Take each line in the entries below that holds "Services" and show it.

** Supplied information follows **

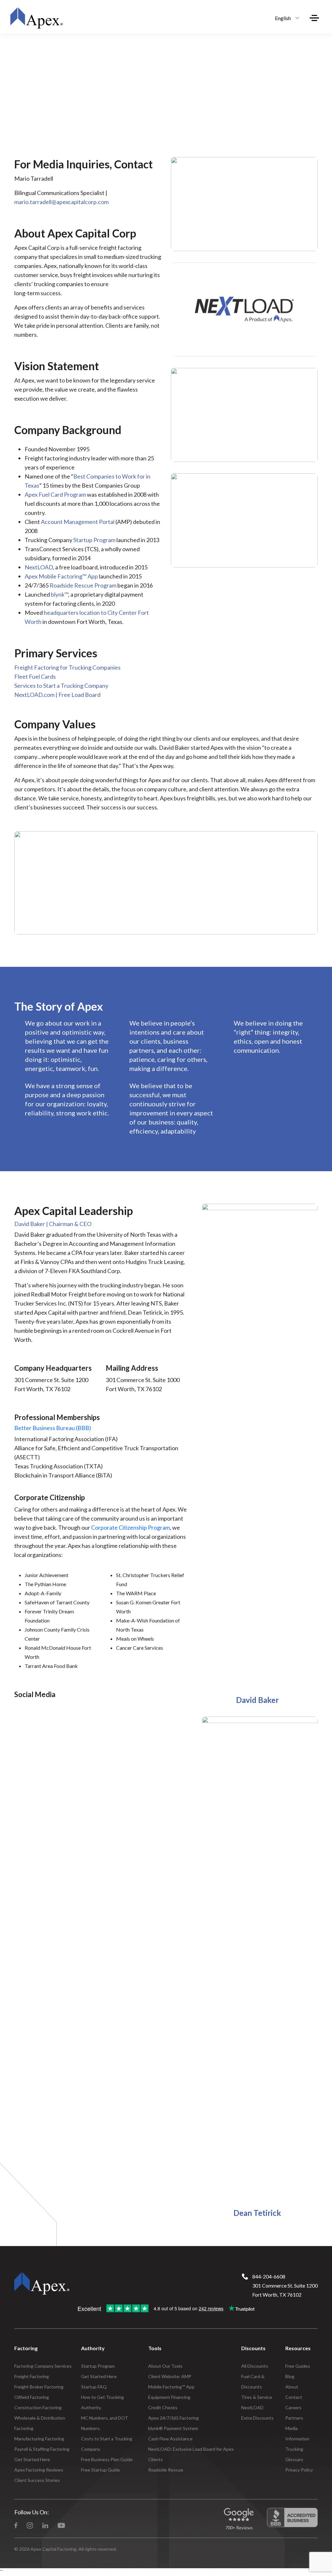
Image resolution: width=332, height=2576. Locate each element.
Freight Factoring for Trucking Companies (67, 667)
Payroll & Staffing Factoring (41, 2449)
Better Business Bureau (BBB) (52, 1427)
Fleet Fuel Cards (35, 676)
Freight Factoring (31, 2376)
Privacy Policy (299, 2470)
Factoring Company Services (43, 2366)
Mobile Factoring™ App (171, 2386)
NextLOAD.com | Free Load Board (57, 694)
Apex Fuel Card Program (55, 494)
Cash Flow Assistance (170, 2438)
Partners (294, 2418)
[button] (285, 17)
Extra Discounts (257, 2418)
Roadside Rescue (165, 2470)
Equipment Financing (169, 2397)
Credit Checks (162, 2407)
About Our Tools (165, 2366)
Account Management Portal (77, 521)
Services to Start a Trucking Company (61, 685)
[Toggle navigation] (314, 18)
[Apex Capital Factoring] (36, 18)
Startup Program (94, 539)
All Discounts (254, 2366)
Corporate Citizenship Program (130, 1527)
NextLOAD (39, 567)
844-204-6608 (268, 2276)
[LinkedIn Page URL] (45, 2524)
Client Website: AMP (169, 2376)
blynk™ (59, 594)
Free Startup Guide (100, 2470)
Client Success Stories (37, 2480)
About (291, 2386)
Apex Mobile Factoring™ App (61, 576)
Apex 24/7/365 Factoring (173, 2418)
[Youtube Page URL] (61, 2524)
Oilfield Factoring (31, 2397)
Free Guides (297, 2366)
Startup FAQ (94, 2386)
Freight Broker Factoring (39, 2386)
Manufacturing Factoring (39, 2438)
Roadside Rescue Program (83, 585)
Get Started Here (32, 2459)
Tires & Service (256, 2397)
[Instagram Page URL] (30, 2524)
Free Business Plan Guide (107, 2459)
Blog (289, 2376)
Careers (293, 2407)
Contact (293, 2397)
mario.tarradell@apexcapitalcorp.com (61, 201)
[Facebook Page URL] (16, 2524)
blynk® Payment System (173, 2428)
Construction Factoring (38, 2407)
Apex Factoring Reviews (38, 2470)
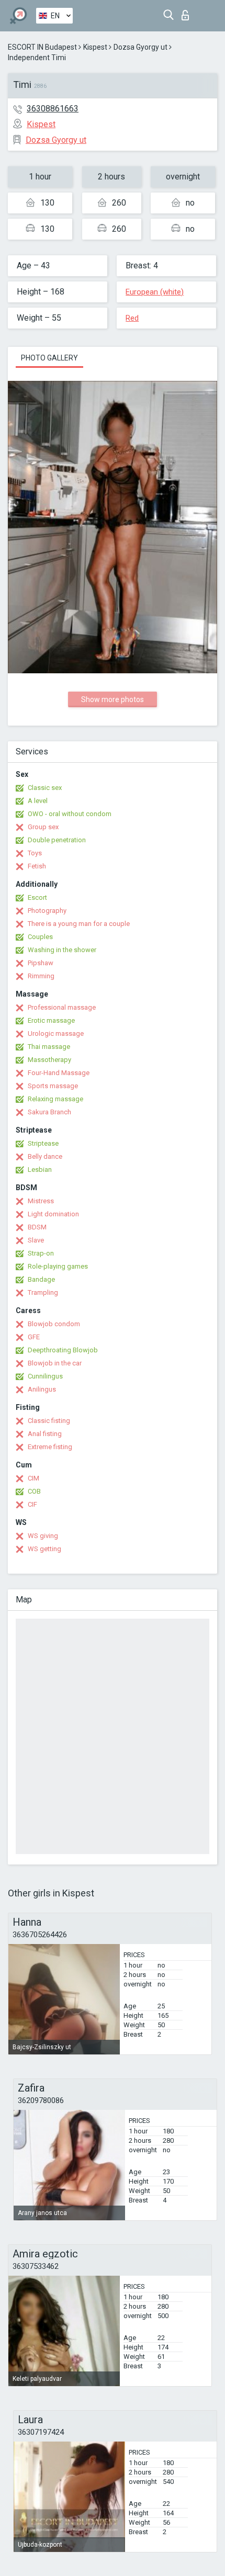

** End of Supplied information **

• Output of the exercise:
Factoring Company Services (43, 2366)
Services to Start a Trucking Company (61, 685)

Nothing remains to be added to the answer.